■ Material for the task:
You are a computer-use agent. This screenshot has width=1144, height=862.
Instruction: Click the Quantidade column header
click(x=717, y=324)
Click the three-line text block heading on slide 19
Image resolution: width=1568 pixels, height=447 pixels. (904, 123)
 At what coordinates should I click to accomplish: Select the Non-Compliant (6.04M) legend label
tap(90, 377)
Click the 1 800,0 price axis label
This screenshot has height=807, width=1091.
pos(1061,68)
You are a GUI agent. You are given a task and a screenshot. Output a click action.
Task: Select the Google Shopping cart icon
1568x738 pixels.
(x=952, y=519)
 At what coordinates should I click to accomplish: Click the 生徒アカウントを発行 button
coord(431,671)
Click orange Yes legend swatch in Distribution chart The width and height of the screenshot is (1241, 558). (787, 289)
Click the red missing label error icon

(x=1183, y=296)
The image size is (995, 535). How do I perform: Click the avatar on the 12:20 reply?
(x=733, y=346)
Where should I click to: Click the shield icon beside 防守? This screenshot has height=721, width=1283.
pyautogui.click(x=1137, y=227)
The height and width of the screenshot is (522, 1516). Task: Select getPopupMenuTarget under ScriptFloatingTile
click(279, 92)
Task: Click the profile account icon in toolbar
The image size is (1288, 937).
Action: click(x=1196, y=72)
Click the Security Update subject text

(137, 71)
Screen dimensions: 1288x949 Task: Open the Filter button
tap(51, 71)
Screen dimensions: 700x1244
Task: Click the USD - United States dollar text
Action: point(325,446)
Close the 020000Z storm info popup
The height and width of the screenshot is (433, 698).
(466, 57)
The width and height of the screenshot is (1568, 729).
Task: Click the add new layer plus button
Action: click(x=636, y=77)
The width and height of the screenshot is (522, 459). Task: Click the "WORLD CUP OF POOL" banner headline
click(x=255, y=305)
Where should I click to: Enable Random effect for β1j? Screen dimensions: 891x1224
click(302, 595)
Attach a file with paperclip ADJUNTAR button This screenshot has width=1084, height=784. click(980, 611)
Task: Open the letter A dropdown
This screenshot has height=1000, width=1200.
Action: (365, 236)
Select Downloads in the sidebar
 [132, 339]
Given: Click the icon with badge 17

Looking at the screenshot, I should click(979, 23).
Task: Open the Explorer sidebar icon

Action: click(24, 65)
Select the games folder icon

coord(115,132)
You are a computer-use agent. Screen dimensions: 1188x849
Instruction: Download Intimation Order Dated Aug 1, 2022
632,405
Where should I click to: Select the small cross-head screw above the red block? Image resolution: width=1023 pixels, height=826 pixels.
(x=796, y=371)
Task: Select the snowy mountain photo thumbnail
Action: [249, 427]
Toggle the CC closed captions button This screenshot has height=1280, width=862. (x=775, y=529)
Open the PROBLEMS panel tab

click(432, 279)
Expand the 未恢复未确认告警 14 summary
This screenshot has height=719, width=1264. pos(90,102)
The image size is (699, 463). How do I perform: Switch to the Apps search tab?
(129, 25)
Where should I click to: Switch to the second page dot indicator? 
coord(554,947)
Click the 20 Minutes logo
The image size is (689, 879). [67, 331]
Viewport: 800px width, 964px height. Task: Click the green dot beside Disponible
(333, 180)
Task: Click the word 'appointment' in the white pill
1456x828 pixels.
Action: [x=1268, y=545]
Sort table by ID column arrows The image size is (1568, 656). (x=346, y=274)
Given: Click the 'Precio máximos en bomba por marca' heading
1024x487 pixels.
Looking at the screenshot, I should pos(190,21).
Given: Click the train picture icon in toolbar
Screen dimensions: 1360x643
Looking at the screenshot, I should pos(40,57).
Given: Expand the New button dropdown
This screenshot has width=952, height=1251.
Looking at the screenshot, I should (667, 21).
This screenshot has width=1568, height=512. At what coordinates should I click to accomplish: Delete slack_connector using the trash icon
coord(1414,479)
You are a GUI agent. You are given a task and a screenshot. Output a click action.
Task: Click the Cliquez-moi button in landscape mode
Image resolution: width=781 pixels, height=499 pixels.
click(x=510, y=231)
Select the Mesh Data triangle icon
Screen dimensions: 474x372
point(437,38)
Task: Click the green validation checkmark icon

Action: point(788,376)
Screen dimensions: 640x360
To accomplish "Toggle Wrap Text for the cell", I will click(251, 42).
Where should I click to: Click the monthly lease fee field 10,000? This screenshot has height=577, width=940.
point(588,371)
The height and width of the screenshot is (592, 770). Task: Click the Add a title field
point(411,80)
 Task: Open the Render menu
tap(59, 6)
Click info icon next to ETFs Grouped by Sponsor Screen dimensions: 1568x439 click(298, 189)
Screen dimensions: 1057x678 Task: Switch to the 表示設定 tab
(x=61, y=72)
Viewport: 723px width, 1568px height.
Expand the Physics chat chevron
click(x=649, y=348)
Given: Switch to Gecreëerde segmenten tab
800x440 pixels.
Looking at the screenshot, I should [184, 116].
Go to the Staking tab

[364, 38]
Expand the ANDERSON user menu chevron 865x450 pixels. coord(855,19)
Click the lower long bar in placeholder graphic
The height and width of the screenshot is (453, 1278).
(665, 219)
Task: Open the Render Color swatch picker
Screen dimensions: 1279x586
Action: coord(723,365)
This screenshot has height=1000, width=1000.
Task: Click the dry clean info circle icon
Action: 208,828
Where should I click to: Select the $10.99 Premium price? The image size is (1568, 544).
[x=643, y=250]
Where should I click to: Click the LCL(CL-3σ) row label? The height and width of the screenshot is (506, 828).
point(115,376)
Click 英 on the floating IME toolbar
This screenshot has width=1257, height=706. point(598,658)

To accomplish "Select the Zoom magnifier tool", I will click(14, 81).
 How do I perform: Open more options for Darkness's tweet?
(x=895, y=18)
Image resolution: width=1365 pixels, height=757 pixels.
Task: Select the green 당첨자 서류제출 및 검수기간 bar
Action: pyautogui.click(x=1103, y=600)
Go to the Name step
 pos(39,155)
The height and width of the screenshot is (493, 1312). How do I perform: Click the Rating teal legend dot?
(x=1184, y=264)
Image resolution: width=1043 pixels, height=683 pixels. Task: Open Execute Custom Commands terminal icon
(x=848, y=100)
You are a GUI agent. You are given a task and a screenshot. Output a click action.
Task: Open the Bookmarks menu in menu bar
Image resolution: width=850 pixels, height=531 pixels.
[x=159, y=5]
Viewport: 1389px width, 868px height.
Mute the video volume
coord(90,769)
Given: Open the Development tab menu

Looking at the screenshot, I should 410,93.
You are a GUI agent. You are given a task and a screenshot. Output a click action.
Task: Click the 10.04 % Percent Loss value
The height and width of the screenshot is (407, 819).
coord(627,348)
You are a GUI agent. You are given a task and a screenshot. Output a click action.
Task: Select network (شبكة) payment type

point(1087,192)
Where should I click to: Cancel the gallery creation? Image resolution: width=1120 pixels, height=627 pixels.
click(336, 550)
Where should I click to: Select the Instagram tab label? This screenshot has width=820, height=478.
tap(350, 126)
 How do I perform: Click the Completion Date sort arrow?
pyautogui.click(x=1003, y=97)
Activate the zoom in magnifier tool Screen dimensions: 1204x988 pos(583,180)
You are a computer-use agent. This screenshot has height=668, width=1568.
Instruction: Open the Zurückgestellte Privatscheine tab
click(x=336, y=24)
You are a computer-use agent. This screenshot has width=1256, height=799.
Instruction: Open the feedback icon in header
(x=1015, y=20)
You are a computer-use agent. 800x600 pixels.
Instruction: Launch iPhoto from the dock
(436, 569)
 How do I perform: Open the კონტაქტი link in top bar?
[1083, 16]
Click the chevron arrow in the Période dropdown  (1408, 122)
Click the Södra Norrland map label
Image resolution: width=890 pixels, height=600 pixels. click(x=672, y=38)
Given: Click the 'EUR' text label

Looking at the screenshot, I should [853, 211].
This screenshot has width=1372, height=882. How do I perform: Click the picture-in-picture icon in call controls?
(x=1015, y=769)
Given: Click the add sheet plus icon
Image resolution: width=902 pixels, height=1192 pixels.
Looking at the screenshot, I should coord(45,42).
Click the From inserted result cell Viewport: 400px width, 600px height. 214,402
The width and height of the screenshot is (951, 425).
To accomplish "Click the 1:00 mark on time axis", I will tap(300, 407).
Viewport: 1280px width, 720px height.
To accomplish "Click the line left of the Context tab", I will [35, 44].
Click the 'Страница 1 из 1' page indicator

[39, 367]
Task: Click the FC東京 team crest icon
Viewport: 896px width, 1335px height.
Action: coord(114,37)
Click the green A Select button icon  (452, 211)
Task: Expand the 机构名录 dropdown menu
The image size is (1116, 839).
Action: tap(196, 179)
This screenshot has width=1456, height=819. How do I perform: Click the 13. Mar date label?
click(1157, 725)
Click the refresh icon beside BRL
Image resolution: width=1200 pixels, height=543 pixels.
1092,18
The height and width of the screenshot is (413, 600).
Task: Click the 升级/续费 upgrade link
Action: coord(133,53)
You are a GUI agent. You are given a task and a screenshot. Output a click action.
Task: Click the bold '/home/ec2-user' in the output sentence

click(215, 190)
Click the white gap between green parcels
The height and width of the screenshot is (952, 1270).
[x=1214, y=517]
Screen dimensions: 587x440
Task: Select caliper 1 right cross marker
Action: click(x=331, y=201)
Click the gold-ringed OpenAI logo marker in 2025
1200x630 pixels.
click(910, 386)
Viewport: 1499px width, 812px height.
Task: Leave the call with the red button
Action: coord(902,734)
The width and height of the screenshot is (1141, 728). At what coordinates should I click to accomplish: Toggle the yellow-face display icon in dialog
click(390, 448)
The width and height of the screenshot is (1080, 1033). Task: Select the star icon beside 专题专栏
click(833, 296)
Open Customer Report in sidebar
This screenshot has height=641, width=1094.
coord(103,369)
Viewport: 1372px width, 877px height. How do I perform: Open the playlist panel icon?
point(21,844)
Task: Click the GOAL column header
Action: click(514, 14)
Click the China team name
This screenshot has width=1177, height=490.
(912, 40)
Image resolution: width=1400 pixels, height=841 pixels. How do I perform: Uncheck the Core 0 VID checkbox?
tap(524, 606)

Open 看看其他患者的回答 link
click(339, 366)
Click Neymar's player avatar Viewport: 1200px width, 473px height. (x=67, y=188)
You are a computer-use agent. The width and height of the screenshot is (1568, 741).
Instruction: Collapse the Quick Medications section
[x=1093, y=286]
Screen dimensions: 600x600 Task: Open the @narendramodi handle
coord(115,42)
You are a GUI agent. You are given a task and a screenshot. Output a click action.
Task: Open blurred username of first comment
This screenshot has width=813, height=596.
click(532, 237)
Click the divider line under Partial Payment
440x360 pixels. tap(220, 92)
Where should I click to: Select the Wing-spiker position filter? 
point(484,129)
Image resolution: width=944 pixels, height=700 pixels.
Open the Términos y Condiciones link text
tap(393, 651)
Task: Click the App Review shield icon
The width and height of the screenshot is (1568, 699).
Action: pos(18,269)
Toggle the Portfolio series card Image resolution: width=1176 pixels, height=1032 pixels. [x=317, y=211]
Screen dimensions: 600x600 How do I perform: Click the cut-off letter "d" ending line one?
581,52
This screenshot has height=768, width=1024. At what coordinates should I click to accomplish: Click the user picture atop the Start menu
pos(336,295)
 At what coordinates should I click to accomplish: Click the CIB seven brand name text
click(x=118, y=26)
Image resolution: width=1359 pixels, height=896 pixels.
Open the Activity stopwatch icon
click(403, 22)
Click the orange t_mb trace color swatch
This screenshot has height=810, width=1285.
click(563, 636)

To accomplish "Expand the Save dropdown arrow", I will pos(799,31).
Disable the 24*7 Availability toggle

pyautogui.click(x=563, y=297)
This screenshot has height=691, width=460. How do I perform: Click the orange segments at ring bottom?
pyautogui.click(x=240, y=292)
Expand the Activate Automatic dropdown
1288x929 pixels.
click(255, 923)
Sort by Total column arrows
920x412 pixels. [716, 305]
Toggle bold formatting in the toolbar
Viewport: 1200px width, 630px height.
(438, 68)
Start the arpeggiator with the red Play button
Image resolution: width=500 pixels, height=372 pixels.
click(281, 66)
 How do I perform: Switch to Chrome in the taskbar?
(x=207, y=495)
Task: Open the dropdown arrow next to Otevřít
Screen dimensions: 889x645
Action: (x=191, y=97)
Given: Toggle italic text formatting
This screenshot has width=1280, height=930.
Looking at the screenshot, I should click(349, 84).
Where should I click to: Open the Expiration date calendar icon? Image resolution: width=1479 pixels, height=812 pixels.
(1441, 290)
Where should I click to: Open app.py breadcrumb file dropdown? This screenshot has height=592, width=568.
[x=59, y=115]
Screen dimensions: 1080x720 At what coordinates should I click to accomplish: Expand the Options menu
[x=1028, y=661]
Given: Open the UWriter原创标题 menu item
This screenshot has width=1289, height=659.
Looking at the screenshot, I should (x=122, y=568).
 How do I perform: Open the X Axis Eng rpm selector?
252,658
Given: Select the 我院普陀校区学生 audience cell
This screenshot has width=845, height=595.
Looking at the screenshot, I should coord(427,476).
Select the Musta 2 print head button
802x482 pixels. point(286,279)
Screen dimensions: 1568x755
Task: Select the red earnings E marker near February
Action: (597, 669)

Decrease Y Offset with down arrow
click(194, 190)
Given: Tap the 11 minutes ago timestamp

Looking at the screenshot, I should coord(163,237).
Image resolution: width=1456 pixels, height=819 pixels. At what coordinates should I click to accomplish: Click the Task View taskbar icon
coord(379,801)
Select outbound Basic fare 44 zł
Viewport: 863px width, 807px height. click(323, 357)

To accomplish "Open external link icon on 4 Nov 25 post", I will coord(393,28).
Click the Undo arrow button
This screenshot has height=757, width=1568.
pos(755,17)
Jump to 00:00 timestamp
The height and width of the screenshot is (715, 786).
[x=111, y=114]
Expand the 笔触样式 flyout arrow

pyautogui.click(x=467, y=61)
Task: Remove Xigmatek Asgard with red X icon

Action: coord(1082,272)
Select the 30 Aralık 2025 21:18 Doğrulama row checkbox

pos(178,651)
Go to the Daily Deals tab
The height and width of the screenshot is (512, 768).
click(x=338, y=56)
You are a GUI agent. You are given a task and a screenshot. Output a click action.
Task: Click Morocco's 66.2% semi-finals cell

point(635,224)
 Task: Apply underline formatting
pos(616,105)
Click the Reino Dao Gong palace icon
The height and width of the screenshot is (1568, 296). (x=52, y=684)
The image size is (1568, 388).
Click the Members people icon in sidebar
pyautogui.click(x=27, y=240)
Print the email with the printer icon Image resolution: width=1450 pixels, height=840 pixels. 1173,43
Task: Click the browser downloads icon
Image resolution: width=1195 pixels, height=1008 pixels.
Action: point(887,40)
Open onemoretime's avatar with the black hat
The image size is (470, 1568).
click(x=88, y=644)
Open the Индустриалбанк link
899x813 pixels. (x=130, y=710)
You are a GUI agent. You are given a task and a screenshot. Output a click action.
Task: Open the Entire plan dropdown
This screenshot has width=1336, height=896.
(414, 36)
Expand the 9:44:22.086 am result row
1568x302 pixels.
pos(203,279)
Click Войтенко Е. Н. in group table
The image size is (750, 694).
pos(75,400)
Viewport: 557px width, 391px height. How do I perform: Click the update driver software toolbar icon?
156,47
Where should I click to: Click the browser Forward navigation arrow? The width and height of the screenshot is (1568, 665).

■ What is required: Output the lines above between the one holding "The height and width of the screenshot is (592, 770)." and the one holding "Task: Click the 10.04 % Percent Loss value", inclusive, with nothing before or after them.

■ Exercise response:
The height and width of the screenshot is (592, 770). Task: Click the Add a title field
point(411,80)
 Task: Open the Render menu
tap(59, 6)
Click info icon next to ETFs Grouped by Sponsor Screen dimensions: 1568x439 click(298, 189)
Screen dimensions: 1057x678 Task: Switch to the 表示設定 tab
(x=61, y=72)
Viewport: 723px width, 1568px height.
Expand the Physics chat chevron
click(x=649, y=348)
Given: Switch to Gecreëerde segmenten tab
800x440 pixels.
Looking at the screenshot, I should [184, 116].
Go to the Staking tab

[364, 38]
Expand the ANDERSON user menu chevron 865x450 pixels. coord(855,19)
Click the lower long bar in placeholder graphic
The height and width of the screenshot is (453, 1278).
(665, 219)
Task: Open the Render Color swatch picker
Screen dimensions: 1279x586
Action: coord(723,365)
This screenshot has height=1000, width=1000.
Task: Click the dry clean info circle icon
Action: 208,828
Where should I click to: Select the $10.99 Premium price? The image size is (1568, 544).
[x=643, y=250]
Where should I click to: Click the LCL(CL-3σ) row label? The height and width of the screenshot is (506, 828).
point(115,376)
Click 英 on the floating IME toolbar
This screenshot has width=1257, height=706. point(598,658)

To accomplish "Select the Zoom magnifier tool", I will click(14, 81).
 How do I perform: Open more options for Darkness's tweet?
(x=895, y=18)
Image resolution: width=1365 pixels, height=757 pixels.
Task: Select the green 당첨자 서류제출 및 검수기간 bar
Action: pyautogui.click(x=1103, y=600)
Go to the Name step
 pos(39,155)
The height and width of the screenshot is (493, 1312). How do I perform: Click the Rating teal legend dot?
(x=1184, y=264)
Image resolution: width=1043 pixels, height=683 pixels. Task: Open Execute Custom Commands terminal icon
(x=848, y=100)
You are a GUI agent. You are given a task and a screenshot. Output a click action.
Task: Open the Bookmarks menu in menu bar
Image resolution: width=850 pixels, height=531 pixels.
[x=159, y=5]
Viewport: 1389px width, 868px height.
Mute the video volume
coord(90,769)
Given: Open the Development tab menu

Looking at the screenshot, I should 410,93.
You are a GUI agent. You are given a task and a screenshot. Output a click action.
Task: Click the 10.04 % Percent Loss value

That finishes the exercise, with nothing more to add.